The Spectator

Leading article: Labour’s opportunity

issue 24 September 2011

By now, Ed Miliband should be feeling upbeat about next week’s Labour party conference. No matter what happens in Liverpool, it can’t be more debasing than the spectacle the Liberal Democrats laid on in Birmingham. The Lib Dems’ decision to insult their coalition partners did nothing to enhance their standing. If the Tories are, as Vince Cable put it, the ideological descendants of those who sent children up chimneys, why did his party join these villains in government?
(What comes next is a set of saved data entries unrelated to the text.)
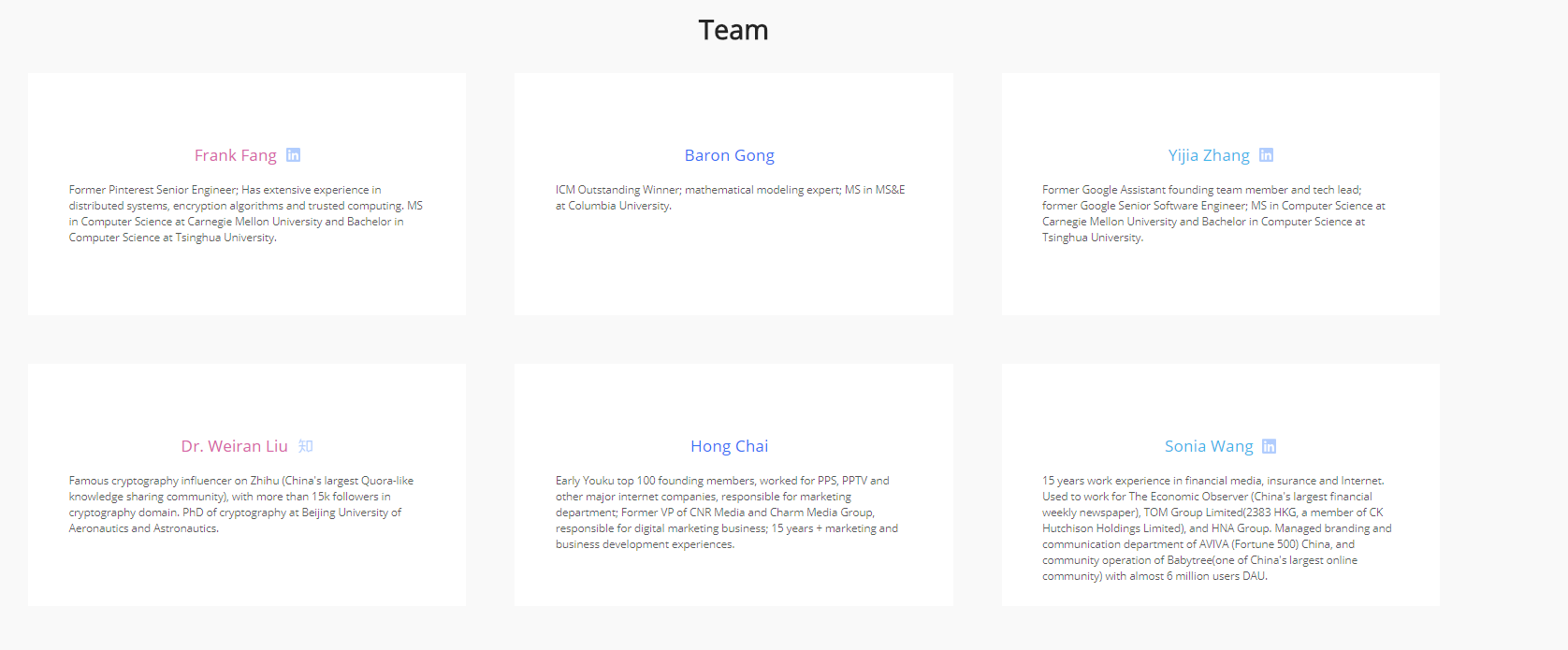
Task: Click Yijia Zhang's Google Assistant bio text
Action: point(1214,213)
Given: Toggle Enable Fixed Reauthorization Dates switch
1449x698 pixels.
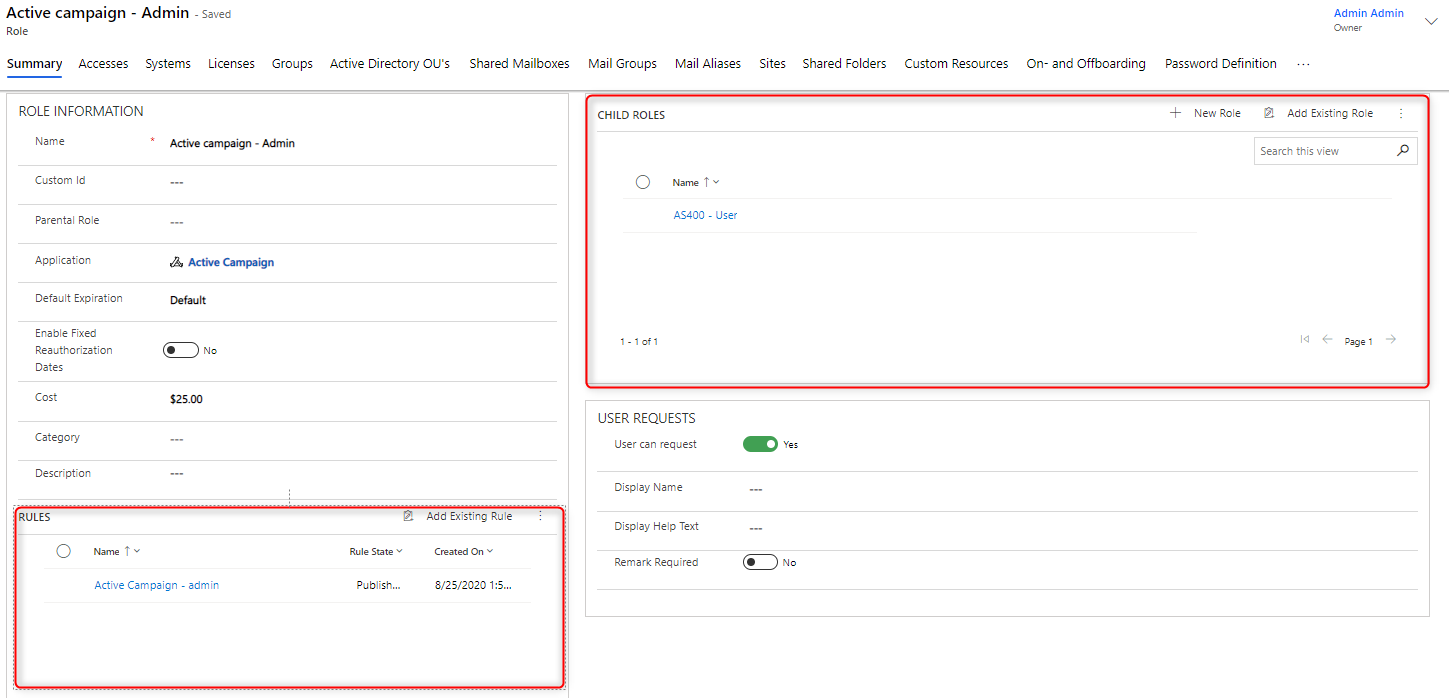Looking at the screenshot, I should pyautogui.click(x=180, y=350).
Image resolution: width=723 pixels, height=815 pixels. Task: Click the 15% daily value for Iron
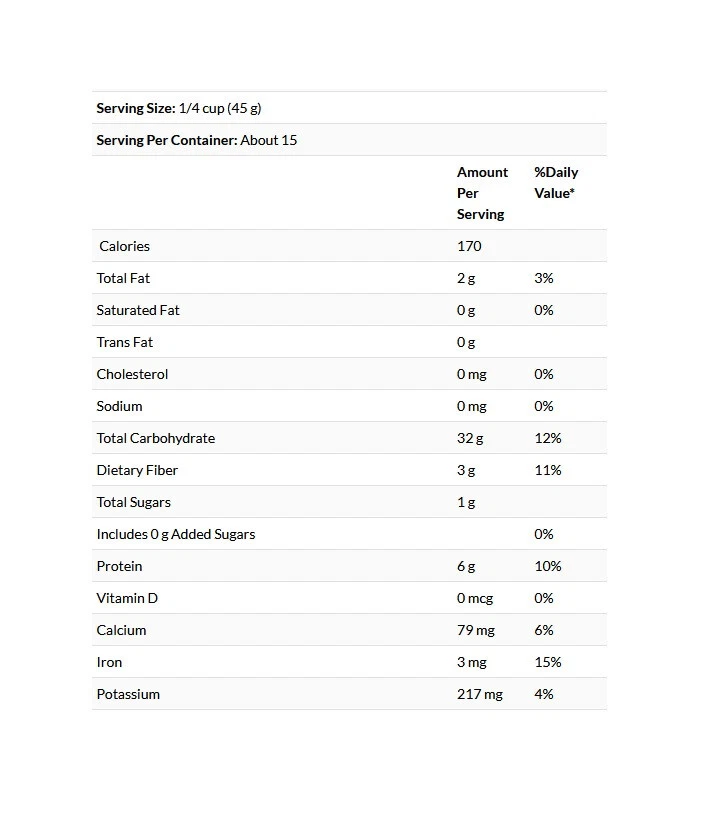click(x=548, y=662)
Against such juvenile behaviour, the Labour conference will, for the first time in years, look like a convention for grown-ups. All Ed Miliband needs to do is look as if he is leading a government-in-waiting. It is easy to dismiss Miliband. He has struggled to make an impression on the political stage or improve his party’s ratings in the polls. But if Britain tips into another recession — an increasingly likely possibility — the next election is his to lose.

It is easy to forget that Labour is already within striking distance. Miliband has 258 MPs: historically, it is odd for an opposition with so many seats to lose the next election. David Cameron has many skills, but winning elections is not his strong suit. This time last year, the Conservatives imagined that an economic recovery would win them a second term. Now, such talk has vanished. Unemployment is rising again, and the government is relying on artificially cheap debt. Should the cost of borrowing return to normal, as it has in Italy, calamity would ensue.

If the Tory-Lib Dem project is deemed to have failed, to whom can voters turn? Labour now has the monopoly on opposition votes, so has led opinion polls for nine solid months. Jim Murphy, perhaps the last surviving Blairite on the Labour front bench, says on page 14 that the poll lead could be larger.